> _PROBLEMS AND TASKS_:
1. In the candidate interview, what goal does the Matriots PAC have for Ohio?
2. Rewrite the part of the candidate interview that opens with "First of all, now" and closes with "to achieve them.", using "middle schools" in place of "elementary schools".

> _GIVEN TEXT_:
┌──
Although I grew up half an hour from Manhattan, our town was a lot more like Mayberry. My grandfather served on the local savings and loan board. His father was instrumental in building our church. My dad was a lifelong, Rotarian, who was most proud of having instituted the club’s scholarship program. My mother has continued to award the scholarships since he has passed. My brother is third generation Rotarian in the same club. My other brother’s children were the 5th generation to graduate from the local high school. We are a family that is dedicated to supporting and building community and working to improve the status quo. It is in our DNA. I believe that is a big part of what has inspired me to run for school board.
Some of you are military veterans, some small business owners, some professionals, some mothers and grandmothers, some homemakers. How did one of these experiences shape who you are as a person and leader?
In truth, I can check most of those boxes: corporate lawyer, teacher, and homemaker. The overriding benefit that I have gained from this breadth of experience is UNDERSTANDING. I understand the teachers’ perspective, the legal perspective, the business community’s perspective and most importantly, the parents’ perspective – both as a parent myself and as special education teacher who benefitted from ongoing relationships with the parents of my students. I believe the depth of my experience provides the foundation needed to craft solutions and/or strategies that take into account the varied dynamics of the varied stakeholders that make up the community of Columbus City Schools.
The Matriots PAC has a goal to see 50% of all elected offices in Ohio held by women by 2028. What is your vision for Ohio in 2028?
First of all, now that women have started to lead in earnest, I fully expect we will have exceeded this goal. By 2028, I see a government on all levels that is more targeted in governing and more efficient. Our institutions will be more collaborative and more flexible. Our communities will be more supportive of families and children and education – all of which are at the core of what is valued by women. In terms of Columbus City Schools, I see mindfulness and restorative justice circles in every building and every classroom. I see elementary schools that serve as the center of neighborhood communities. I see graduation paths that are more fluid and that value options that cover more than simply being ‘college ready.’ I also see graduates who are confident in their ability to pursue their goals – knowing they have mastered the skills necessary to achieve them.
└──
[Entries drawn from a collection]
┌──
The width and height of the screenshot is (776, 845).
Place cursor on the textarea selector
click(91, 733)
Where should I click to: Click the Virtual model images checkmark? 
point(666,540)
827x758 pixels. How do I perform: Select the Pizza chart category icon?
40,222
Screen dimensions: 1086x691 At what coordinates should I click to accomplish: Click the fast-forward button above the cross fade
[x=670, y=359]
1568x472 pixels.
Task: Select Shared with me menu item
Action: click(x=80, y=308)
└──
> _ANSWERS TO THE PROBLEMS_:
1. To see 50% of all elected offices in Ohio held by women by 2028.

2.
First of all, now that women have started to lead in earnest, I fully expect we will have exceeded this goal. By 2028, I see a government on all levels that is more targeted in governing and more efficient. Our institutions will be more collaborative and more flexible. Our communities will be more supportive of families and children and education – all of which are at the core of what is valued by women. In terms of Columbus City Schools, I see mindfulness and restorative justice circles in every building and every classroom. I see middle schools that serve as the center of neighborhood communities. I see graduation paths that are more fluid and that value options that cover more than simply being ‘college ready.’ I also see graduates who are confident in their ability to pursue their goals – knowing they have mastered the skills necessary to achieve them.